Her surprise made him frown. Why was she surprised by his empathy? It hurt him to think no one had shown her any sympathy when she had been bullied. “I know how hurtful that must have been,” he continued. “Did your tour guides say anything to those bastards?”

She shook her head. “No, they just hurried us along.”

“Well I think we need to send an email to the admissions office letting them know this type of behavior is happening and they need to do something about it.”

“It doesn’t matter,” Emma disagreed with him. “I’m not going to Stanford anyway.”

“Did you want to? Even a little?”

“Yeah but after that – I can’t.”

“Then they need to know that they lost one of the nation’s brightest minds because of those Greek assholes.”

“Do you think it will do any good?”

“I think they will definitely put a stop to it. They don’t want to lose students because of something so idiotic.”


“Emma look at me.”

When she did so, he laid a hand possessively around the back of her neck. She took a sharp intake of breath at this overt sign of ownership. A warm pulse of energy sprung up from her womanhood and permeated her stomach. It was deep and comforting. Wondering at the expression on his face, she watched him closely unsure of what he was about to do next.

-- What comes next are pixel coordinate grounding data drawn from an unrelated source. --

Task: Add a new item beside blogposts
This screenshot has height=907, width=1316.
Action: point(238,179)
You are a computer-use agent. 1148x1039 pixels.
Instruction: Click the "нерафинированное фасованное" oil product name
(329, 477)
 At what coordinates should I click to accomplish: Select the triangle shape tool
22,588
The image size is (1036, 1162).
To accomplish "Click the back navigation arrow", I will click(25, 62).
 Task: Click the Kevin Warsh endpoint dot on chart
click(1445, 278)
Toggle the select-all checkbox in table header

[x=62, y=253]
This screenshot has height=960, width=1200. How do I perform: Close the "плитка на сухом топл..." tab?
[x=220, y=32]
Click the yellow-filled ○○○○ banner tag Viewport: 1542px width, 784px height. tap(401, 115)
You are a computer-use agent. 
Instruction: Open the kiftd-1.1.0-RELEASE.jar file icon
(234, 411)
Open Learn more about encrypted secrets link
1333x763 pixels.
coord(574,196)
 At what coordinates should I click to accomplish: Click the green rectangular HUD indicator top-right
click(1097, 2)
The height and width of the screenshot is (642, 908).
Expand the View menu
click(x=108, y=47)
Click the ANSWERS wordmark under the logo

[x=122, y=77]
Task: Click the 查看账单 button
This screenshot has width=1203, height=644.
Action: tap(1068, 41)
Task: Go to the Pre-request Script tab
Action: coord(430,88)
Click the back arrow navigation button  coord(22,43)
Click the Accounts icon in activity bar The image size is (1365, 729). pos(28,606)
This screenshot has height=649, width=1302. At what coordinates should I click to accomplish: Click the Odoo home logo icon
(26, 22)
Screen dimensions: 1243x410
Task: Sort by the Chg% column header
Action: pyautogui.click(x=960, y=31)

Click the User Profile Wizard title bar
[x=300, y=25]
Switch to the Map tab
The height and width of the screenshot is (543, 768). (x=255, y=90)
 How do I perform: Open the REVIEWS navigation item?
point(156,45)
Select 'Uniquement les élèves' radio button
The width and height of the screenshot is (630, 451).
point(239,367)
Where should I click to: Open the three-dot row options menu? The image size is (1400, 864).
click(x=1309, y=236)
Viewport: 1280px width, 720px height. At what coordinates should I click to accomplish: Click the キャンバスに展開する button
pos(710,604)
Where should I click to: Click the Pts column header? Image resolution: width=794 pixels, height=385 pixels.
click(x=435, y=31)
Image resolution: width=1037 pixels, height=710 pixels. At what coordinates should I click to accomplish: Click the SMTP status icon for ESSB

“Little one, you are not a cow or pig,” he told her without a shred of prevarication. “You are a beautiful and smart young woman that some men are extremely intimidated by and so they try to tear you down. Don’t let them do that. If you want to go to Stanford don’t let those assholes be the determining factor on whether or not you accept the university’s offer. Don’t give them that much power.”

She nodded her head as best she could given his tight grasp of her. When he sat back in his seat, letting go of her, she felt lost, like she was missing her lifeline to this moment and place. What remained were her fear and anger, her humiliation and pain. For once she wanted to get rid of all that baggage and sink into the security of a person she could trust. She wanted to believe his words.

As he started the truck, she thought about what he had said but still decided Stanford wasn’t for her. Still leaning toward Harvard and being closer to their parents, she wondered if she could live so far from them in a place she had no support system.

Chris would be nearby but he led a busy life and wouldn’t and couldn’t be her main system of support. He probably didn’t want a little sister harassing him.

While she didn’t interact so much with mom and dad being in the same house kept her from feeling entirely isolated from society. They tried to get around her defenses. They insisted on eating together at least once a week. She could handle that and actually enjoyed herself most of the time. Doubting that Chris would have her over once a month let alone once a week, her decision to go to Harvard was becoming more and more easier to make.

“What are you thinking little one?”

“I don’t think I want to go to Stanford,” she told him honestly. “I think I belong on the east coast with mom and dad.”

“Ok, no to Stanford. You have three more places to visit. Keep an open mind about them. You might find a better match than Harvard.”

“I don’t think it is the school that is the issue. Being so far away from mom and dad makes me … anxious.”

“Ok, but if you lived here you would have me.”

She smirked. “You wouldn’t mind having a little sister pestering you all the time?”

“Somehow I don’t think you are the pestering type.”

“I try not to be but you’re my big brother. I think I have to annoy the hell out of you. It’s part of the little sister experience.”

He chuckled. It felt satisfying being able to make him laugh. It was nice to be able to bring any kind of good emotion to another person. If she kept it up he might not mind her being around him.

“You ready to go to the beach?” he asked her enthusiastically.

“Yes!” she exclaimed, feeling better after having told Chris what had happened and hearing him say she was beautiful. She pushed from her mind how he had made her wet with his proprietary hold on her. Grateful that he wanted to be her big brother, she knew she couldn’t ask for more. That would have been greedy, especially for a woman like her. He was way out of her league. She needed to remember that.